─── Texto seleccionado ───

26 de enero de 2011

Silencio en la sala

Antonio Funes
El principio de la noche fue muy prometedor: la mejor compañía posible, cena de jamón ibérico y queso brie con mermelada de frambuesas… y al cine para ver una de Eastwood (indudable merecedor de una futura prenda). En taquilla, pagamos 7,5 euros por la entrada, -cumpliendo religiosamente con el merecido pago de la propiedad intelectual, el IVA, los derechos de autor, la mantequilla para las apestosas palomitas, etc.

Tomamos asiento en la parte central de la fila 5 y, expectantes, esperamos el inicio de la película. Empieza la proyección, empieza la magia, empieza el problema. Tras una vaporosa neblina creo reconocer el rostro de Jeff Bridges. Me quito las gafas y las reviso para constatar que no me estoy quedando ciego. ¡Menos mal! Es la película que está desenfocada.

Como todavía estamos en los anuncios, me levanto raudo y veloz para advertir al personal del cine. “Tranquilo” me dicen, “cuando empieza la película se arregla un poco”. A mí, eso del “poco” me inquieta, pero, obediente, vuelvo a mi sitio.

─── Extractos del material ───

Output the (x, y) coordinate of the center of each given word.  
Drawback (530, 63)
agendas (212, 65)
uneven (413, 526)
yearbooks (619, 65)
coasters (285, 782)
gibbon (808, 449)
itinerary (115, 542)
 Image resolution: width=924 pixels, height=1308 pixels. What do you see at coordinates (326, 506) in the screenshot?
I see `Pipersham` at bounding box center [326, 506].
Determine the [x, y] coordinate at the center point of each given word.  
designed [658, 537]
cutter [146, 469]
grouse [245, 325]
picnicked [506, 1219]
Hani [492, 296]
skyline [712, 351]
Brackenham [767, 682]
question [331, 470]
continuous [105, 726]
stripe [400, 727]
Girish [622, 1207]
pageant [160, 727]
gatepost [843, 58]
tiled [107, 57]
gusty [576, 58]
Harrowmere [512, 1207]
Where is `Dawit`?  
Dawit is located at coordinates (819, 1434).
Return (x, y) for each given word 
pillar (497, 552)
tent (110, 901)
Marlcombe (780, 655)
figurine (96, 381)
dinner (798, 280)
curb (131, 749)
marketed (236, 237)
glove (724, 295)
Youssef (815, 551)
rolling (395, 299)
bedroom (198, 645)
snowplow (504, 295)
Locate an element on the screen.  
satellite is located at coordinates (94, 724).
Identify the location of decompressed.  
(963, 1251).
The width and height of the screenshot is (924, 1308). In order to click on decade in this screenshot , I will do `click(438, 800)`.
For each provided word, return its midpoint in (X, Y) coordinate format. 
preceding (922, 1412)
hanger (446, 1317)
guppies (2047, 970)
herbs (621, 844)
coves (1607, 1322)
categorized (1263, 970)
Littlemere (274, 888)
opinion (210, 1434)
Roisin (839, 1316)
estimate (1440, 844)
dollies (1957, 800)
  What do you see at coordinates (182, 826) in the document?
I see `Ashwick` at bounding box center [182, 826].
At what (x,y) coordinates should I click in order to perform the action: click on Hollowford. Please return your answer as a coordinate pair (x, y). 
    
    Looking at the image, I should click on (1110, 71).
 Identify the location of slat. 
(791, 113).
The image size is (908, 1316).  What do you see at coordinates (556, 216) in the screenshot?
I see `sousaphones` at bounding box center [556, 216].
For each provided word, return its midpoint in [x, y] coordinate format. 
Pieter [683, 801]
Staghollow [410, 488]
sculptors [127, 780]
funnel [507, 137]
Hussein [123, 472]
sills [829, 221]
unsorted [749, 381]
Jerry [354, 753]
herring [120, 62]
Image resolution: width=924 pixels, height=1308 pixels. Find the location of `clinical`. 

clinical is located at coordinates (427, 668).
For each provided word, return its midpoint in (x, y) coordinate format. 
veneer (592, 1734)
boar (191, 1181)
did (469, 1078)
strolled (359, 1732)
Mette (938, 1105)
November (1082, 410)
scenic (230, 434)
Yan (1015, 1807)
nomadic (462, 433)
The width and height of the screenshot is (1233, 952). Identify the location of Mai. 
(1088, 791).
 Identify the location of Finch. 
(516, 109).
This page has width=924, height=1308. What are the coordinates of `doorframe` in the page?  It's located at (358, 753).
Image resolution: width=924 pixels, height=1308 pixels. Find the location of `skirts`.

───

→ Indicación 1:
Enumera todos los alimentos que, según el texto seleccionado, formaron parte de la cena previa al cine.
→ Indicación 2:
Copia del texto seleccionado, sin cambiar nada, el fragmento que comienza en "Antonio Funes" y termina en "apestosas palomitas, etc.".

→ Respuesta completa 1:
Jamón ibérico, queso brie y mermelada de frambuesas.

→ Respuesta completa 2:
Antonio Funes
El principio de la noche fue muy prometedor: la mejor compañía posible, cena de jamón ibérico y queso brie con mermelada de frambuesas… y al cine para ver una de Eastwood (indudable merecedor de una futura prenda). En taquilla, pagamos 7,5 euros por la entrada, -cumpliendo religiosamente con el merecido pago de la propiedad intelectual, el IVA, los derechos de autor, la mantequilla para las apestosas palomitas, etc.